- Wheat prices across the globe are either at or approaching record highs.
- Are these heights driven by supply, demand, stocks, a combination, or something else?
- Understanding the major factors will help the decisions ahead.
Extraordinary Times
The last couple of years have proven to be some of the most unprecedented times of recent generations.
The COVID pandemic has wreaked havoc among markets, livelihoods, entire economies, and normally robust supply chains.
Wheat prices have not been spared from turmoil. Lockdowns have created unheard of problems for logistics and the supply-chain on a global scale.
So, as the world’s nations continue to struggle with a return to some sort of normality, the wheat price continues to soar ever upward.
The Market Drivers
Looking at the bullish factors which have been fuelling this bull run demonstrates why prices have moved so much.
Recent numbers from the monthly USDA’s (United States Department of Agriculture) WASDE (World Agriculture Supply and Demand Estimates) show how production and stocks have been tumbling since June, when the Northern Hemisphere’s harvests began.

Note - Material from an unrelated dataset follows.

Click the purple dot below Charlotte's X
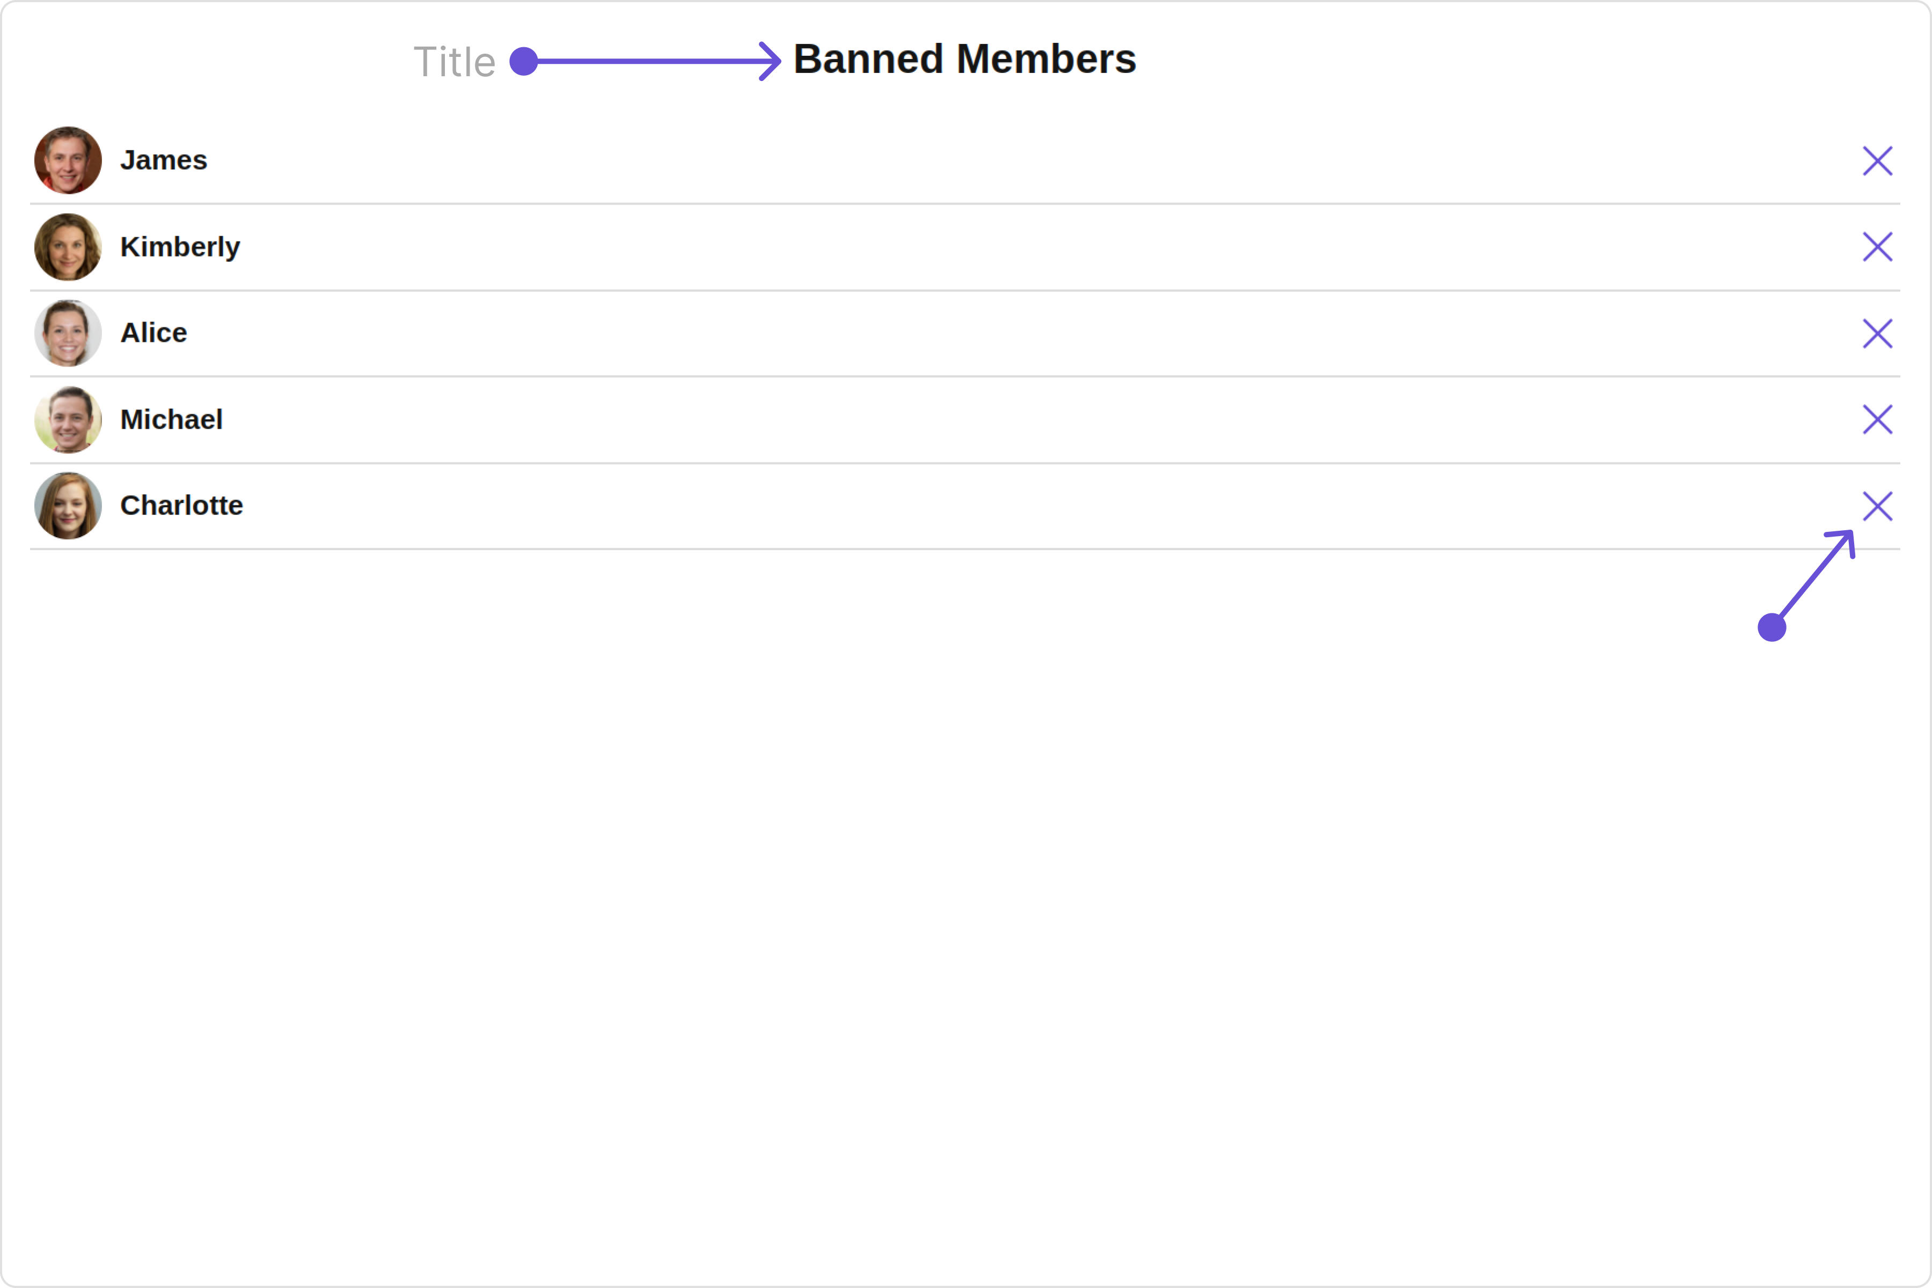Image resolution: width=1932 pixels, height=1288 pixels. tap(1772, 627)
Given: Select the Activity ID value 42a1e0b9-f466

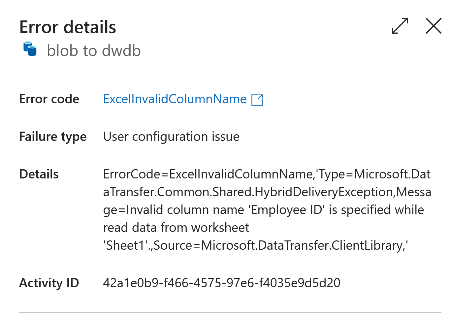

These reducing supplies and stocks pushing markets ever higher have created a sense of real concern. In recent days, we’ve seen Russia, the world’s second largest wheat exporter, bring forward export quotas in the New Year due to internal soaring prices for wheat and flour products.
Putting the Prices into Perspective
The charts below show Chicago, Paris, and London wheat over the last 20 years. They clearly demonstrate the dizzy heights at which the current prices lie.
Looking Ahead
With the charts above in mind, what will 2022 bring for wheat prices?
Despite all the global turmoil at present, there’s an interesting point to be taken from the three charts above. Where prices rise too high, supply tends to pick up, due to the high margins for producers and, as quickly as markets rose, they slip back down to more historical levels.
A rapid drop in prices would be welcome over the coming months, with the likes of the large North African importers concerned with food security and the not-so-distant memories of the Arab Spring Uprisings prompting huge political instability.
However, although it’s ultimately likely prices begin to drop off at some point, there’s the topical issues of other price inflation.
Fertiliser prices have gone through the roof and do not look like cooling off. Add this to the increased costs being seen in manufacturing of farm buildings, machinery and the like, margins will be squeezed with any reduction in wheat values.
Conclusions
The above charts suggest that when supply is reduced, prices rise. This stimulates higher production, which generates increased supply and ultimately drives prices lower again.
Additional expenditure to the farmers’ overheads and inputs may lead to a price struggle between the big importers and the largest exporters for months to come.
The side that comes out on top and controls prices will likely depend on prospects for supply from the 2022 harvests.
What is for sure is that times are extraordinary and predicting the future appears a hard task for now.